Saved entries:

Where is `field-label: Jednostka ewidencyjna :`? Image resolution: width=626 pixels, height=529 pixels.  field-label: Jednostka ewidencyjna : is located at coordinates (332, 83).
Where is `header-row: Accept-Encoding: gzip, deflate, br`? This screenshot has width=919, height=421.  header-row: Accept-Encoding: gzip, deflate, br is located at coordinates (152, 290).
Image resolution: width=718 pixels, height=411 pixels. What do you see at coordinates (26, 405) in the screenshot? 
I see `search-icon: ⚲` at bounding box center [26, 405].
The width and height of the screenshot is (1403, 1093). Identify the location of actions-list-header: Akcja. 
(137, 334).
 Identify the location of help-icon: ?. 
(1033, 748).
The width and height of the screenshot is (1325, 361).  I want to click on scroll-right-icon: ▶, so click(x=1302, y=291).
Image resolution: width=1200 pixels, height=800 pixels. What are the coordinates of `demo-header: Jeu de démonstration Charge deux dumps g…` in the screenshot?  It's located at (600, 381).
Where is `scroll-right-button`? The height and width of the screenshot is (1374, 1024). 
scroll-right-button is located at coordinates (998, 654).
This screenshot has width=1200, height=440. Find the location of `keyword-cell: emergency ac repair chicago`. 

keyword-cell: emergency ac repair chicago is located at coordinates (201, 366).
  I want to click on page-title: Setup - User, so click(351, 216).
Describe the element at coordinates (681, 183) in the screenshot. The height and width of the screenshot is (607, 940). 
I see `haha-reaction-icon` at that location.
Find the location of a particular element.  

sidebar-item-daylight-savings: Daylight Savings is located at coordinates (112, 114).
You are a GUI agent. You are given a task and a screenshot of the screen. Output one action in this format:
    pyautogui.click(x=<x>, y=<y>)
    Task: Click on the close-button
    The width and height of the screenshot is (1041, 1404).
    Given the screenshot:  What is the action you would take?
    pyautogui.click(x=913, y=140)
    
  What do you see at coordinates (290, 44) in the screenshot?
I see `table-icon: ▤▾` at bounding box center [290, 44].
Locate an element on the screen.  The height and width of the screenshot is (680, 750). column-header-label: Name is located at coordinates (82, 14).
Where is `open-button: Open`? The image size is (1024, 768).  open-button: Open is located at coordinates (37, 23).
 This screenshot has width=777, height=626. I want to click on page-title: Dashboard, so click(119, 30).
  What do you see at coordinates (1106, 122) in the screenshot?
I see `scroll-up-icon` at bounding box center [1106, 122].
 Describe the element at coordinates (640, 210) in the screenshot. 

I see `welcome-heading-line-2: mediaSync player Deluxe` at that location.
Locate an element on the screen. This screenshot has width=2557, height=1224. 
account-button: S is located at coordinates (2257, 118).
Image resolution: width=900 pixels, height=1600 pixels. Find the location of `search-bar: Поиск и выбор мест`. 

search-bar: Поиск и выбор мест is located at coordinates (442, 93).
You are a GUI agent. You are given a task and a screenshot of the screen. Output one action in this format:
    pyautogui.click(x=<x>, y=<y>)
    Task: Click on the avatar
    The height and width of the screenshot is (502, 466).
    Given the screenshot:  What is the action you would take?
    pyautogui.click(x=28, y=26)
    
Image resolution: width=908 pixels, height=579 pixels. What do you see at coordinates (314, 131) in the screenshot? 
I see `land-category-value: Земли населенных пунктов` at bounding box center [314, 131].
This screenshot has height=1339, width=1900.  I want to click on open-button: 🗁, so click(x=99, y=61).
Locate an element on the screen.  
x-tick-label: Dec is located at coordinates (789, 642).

What is required
Reproduce, unchanged, the stretch of items above from the very start through the line containing "sidebar-item-daylight-savings: Daylight Savings", with both ends included.

Task answer
Where is `field-label: Jednostka ewidencyjna :`? Image resolution: width=626 pixels, height=529 pixels.  field-label: Jednostka ewidencyjna : is located at coordinates (332, 83).
Where is `header-row: Accept-Encoding: gzip, deflate, br`? This screenshot has width=919, height=421.  header-row: Accept-Encoding: gzip, deflate, br is located at coordinates (152, 290).
Image resolution: width=718 pixels, height=411 pixels. What do you see at coordinates (26, 405) in the screenshot? 
I see `search-icon: ⚲` at bounding box center [26, 405].
The width and height of the screenshot is (1403, 1093). Identify the location of actions-list-header: Akcja. 
(137, 334).
 Identify the location of help-icon: ?. 
(1033, 748).
The width and height of the screenshot is (1325, 361).  I want to click on scroll-right-icon: ▶, so click(x=1302, y=291).
Image resolution: width=1200 pixels, height=800 pixels. What are the coordinates of `demo-header: Jeu de démonstration Charge deux dumps g…` in the screenshot?  It's located at (600, 381).
Where is `scroll-right-button`? The height and width of the screenshot is (1374, 1024). 
scroll-right-button is located at coordinates (998, 654).
This screenshot has width=1200, height=440. Find the location of `keyword-cell: emergency ac repair chicago`. 

keyword-cell: emergency ac repair chicago is located at coordinates (201, 366).
  I want to click on page-title: Setup - User, so click(351, 216).
Describe the element at coordinates (681, 183) in the screenshot. The height and width of the screenshot is (607, 940). 
I see `haha-reaction-icon` at that location.
Find the location of a particular element.  

sidebar-item-daylight-savings: Daylight Savings is located at coordinates (112, 114).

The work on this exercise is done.